Selain itu, proyek ini juga ber­potensi melanggar UU Nomor 17 Tahun 2019 tentang Sumber Daya Air, PP Nomor 42 Tahun 2008 tentang Pengelolaan Sumber Daya Air, dan PP Nomor 38 Tahun 2011 tentang Pengelolaan Irigasi.

Atas dasar temuan ini, Usman Bugis dan Fadel Rumakat mendesak Ditres­krimsus Polda Maluku untuk segera: memanggil dan memeriksa Kepala BWS Maluku, Direktur PT Gunakarya Basuki KSO sebagai kontraktor pelaksana, serta meme­riksa semua pihak yang terlibat dalam proyek ini dan meminta Badan Pemeriksa Keuangan dan Badan Pengawasan Keuangan dan Pemba­ngunan Maluku untuk menghitung potensi kerugian negara akibat proyek ini.

“Kami berharap pihak kepolisian segera menindaklanjuti laporan ini dan mengusut tuntas siapa saja yang bertanggung jawab atas proyek mangkrak ini. Jangan sampai anggaran besar yang sudah dicair­kan justru tidak memberikan manfaat bagi masyarakat,” pintanya.

Lapor Kejagung & KPK

Sebelumnya, Lembaga Nanaku Maluku melaporkan kasus dugaan tindak pidana korupsi proyek irigasi milik Balai Wilayah Sungai di Kabupaten Seram Bagian Timur ke Kejaksaan Agung dan Komisi Pemberantasan Korupsi.

Pembangunan Irigasi yang diker­ja­kan sejak tahun 2017 lalu menguras anggaran sebesar Rp 226.9 M hi­ngga kini terbengkalai.

Usman Bugis bilang, pihaknya secara resmi telah melaporkan kasus tersebut ke Kejagung 2025.

* PETUNJUK SOAL
Sebutkan setiap undang-undang dan peraturan pemerintah yang menurut kutipan dokumen ini berpotensi dilanggar oleh proyek tersebut. Data tersebut tidak berperan dalam hal ini.

* DATA YANG DIBERIKAN

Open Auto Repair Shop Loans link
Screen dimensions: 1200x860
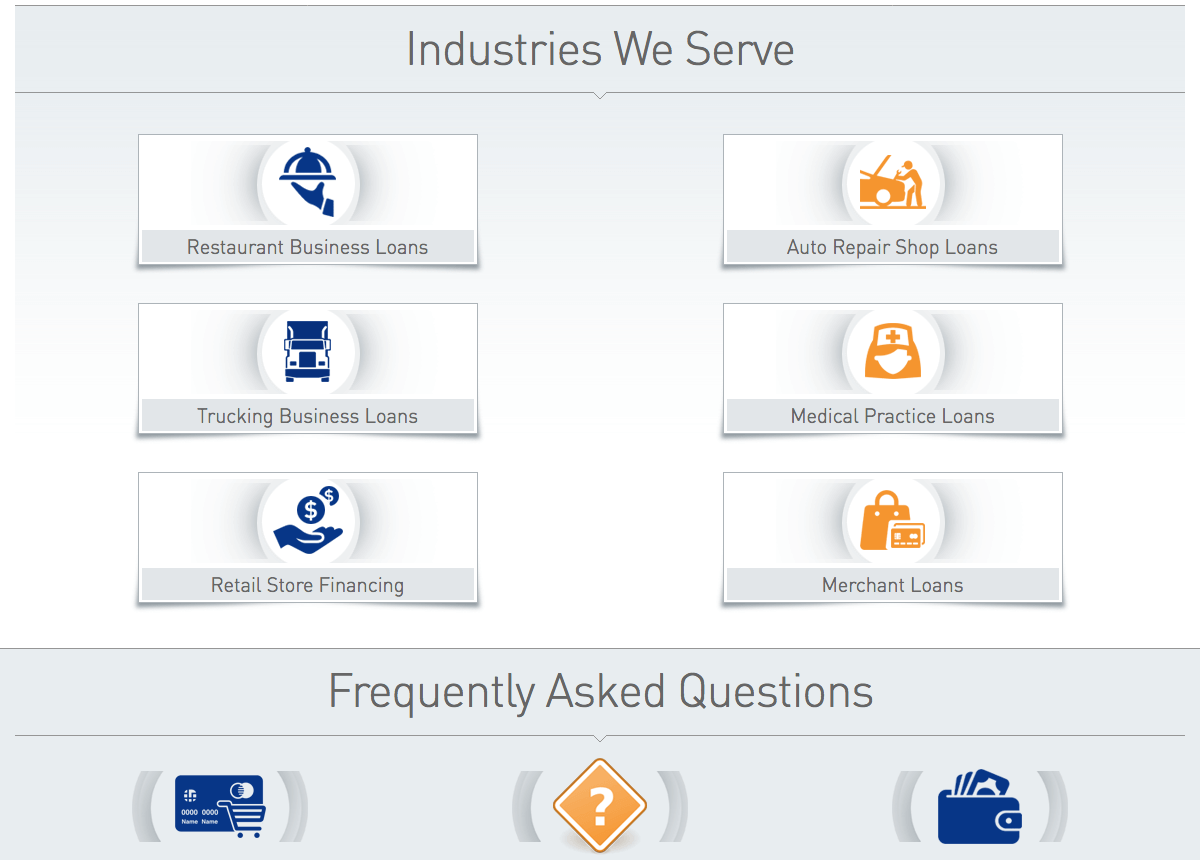tap(892, 247)
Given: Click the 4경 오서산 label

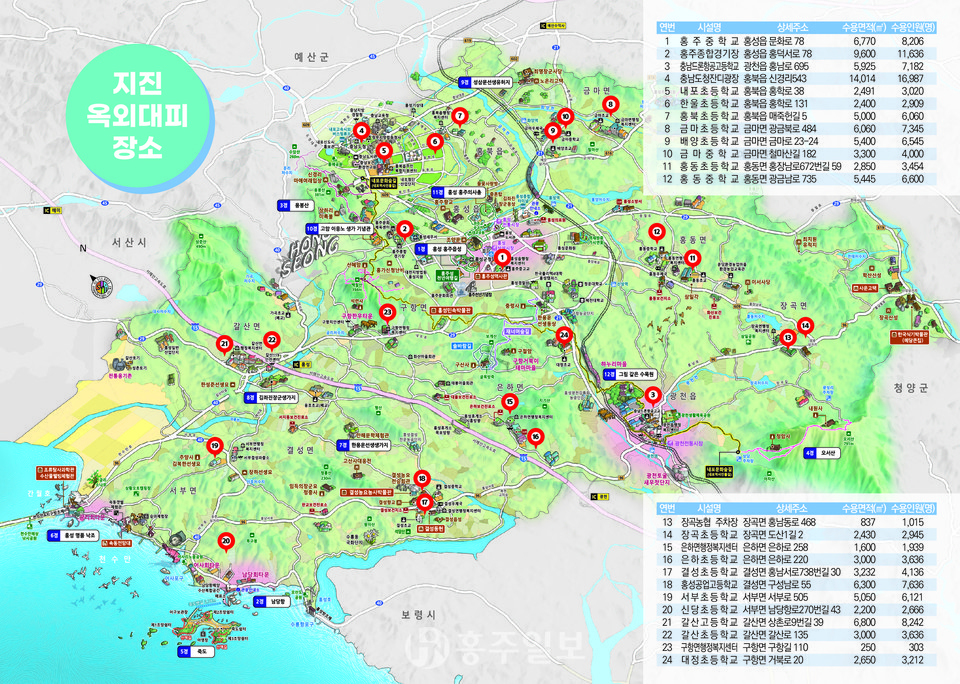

* JAWABAN SOAL
- UU Nomor 17 Tahun 2019 tentang Sumber Daya Air
- PP Nomor 42 Tahun 2008 tentang Pengelolaan Sumber Daya Air
- PP Nomor 38 Tahun 2011 tentang Pengelolaan Irigasi